WORK TO BE COMPLETED> Which lines run from the one containing "Task: Click the pen" to the end of the entries? Copy them exactly, both ends included, and give nothing else.
::::::
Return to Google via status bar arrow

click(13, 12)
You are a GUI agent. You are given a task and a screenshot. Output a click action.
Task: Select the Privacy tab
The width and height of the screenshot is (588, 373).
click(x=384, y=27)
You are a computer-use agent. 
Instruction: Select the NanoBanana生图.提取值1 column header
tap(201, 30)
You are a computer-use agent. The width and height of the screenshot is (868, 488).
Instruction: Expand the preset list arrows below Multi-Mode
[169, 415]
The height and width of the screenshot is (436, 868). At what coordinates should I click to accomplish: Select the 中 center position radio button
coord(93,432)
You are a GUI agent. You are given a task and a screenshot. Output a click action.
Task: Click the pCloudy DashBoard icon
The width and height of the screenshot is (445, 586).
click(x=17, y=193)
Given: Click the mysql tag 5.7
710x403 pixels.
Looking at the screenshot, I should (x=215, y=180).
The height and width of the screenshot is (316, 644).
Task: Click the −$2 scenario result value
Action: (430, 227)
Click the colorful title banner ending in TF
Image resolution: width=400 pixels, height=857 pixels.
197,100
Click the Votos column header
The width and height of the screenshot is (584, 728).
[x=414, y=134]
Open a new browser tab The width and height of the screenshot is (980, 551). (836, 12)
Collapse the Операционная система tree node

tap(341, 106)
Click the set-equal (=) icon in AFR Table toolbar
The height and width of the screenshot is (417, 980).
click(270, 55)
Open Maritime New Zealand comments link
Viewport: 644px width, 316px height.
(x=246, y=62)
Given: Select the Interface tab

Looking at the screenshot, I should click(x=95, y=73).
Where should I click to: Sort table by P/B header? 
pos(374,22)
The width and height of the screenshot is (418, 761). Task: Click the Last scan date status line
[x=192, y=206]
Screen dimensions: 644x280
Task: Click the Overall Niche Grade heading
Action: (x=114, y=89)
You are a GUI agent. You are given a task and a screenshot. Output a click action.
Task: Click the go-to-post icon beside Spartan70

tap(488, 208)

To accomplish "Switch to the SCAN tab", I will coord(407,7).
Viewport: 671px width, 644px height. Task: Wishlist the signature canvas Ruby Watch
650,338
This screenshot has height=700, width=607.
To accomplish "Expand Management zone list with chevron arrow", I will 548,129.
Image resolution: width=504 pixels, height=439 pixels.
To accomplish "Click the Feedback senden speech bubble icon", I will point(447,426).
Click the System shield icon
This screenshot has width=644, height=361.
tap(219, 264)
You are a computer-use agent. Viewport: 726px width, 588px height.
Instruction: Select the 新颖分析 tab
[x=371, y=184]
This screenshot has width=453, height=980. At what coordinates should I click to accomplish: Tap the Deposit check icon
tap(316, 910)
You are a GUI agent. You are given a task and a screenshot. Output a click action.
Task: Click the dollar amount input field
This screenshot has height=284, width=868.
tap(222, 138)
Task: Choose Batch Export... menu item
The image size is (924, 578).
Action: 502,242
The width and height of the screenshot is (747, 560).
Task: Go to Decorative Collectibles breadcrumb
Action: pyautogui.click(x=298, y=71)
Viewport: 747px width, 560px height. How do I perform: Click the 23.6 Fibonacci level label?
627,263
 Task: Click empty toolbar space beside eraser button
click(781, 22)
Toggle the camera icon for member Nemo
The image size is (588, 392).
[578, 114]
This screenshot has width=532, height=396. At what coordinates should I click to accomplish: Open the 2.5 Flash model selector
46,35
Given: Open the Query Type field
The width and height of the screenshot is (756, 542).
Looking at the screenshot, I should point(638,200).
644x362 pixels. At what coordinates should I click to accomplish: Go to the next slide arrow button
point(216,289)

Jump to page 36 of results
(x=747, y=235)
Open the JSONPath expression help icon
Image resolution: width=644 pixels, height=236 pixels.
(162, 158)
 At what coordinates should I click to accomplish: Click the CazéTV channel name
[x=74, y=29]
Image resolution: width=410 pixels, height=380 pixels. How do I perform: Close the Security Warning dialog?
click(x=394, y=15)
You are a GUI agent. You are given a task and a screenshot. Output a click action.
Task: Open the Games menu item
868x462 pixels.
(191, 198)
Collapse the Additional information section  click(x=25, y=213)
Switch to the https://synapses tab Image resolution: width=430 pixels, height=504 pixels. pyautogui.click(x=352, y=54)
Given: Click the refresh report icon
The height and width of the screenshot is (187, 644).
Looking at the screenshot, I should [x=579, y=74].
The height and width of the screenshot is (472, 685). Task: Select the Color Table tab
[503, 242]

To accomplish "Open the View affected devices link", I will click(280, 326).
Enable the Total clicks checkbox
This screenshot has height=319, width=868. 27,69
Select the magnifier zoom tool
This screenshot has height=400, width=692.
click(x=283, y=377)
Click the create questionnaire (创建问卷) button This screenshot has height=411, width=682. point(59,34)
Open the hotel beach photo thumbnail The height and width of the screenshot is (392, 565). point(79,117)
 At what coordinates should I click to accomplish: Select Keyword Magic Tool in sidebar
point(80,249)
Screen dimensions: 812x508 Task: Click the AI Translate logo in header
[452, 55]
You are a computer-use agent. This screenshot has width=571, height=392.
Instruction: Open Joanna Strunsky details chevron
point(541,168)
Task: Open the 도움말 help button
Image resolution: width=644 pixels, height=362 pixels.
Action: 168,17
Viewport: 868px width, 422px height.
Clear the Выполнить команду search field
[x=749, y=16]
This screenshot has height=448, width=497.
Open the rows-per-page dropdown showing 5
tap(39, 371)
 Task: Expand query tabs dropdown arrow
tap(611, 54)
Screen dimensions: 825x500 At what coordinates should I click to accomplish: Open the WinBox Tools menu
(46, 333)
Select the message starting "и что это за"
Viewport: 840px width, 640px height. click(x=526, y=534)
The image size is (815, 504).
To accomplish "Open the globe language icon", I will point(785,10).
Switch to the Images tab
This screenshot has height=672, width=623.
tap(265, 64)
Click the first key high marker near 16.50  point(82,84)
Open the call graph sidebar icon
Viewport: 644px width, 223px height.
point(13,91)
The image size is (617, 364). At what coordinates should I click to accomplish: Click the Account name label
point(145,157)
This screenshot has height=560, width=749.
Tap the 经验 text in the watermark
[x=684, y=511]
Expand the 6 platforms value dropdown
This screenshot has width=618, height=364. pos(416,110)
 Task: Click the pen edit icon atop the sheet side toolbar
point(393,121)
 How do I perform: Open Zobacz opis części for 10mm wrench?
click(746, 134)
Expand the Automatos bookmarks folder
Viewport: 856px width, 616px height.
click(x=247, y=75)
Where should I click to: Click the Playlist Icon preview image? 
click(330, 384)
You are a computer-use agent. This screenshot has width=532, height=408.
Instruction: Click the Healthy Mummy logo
::::::
WORKED SOLUTION>
 Task: Click the pen edit icon atop the sheet side toolbar
point(393,121)
 How do I perform: Open Zobacz opis części for 10mm wrench?
click(746, 134)
Expand the Automatos bookmarks folder
Viewport: 856px width, 616px height.
click(x=247, y=75)
Where should I click to: Click the Playlist Icon preview image? 
click(330, 384)
You are a computer-use agent. This screenshot has width=532, height=408.
Instruction: Click the Healthy Mummy logo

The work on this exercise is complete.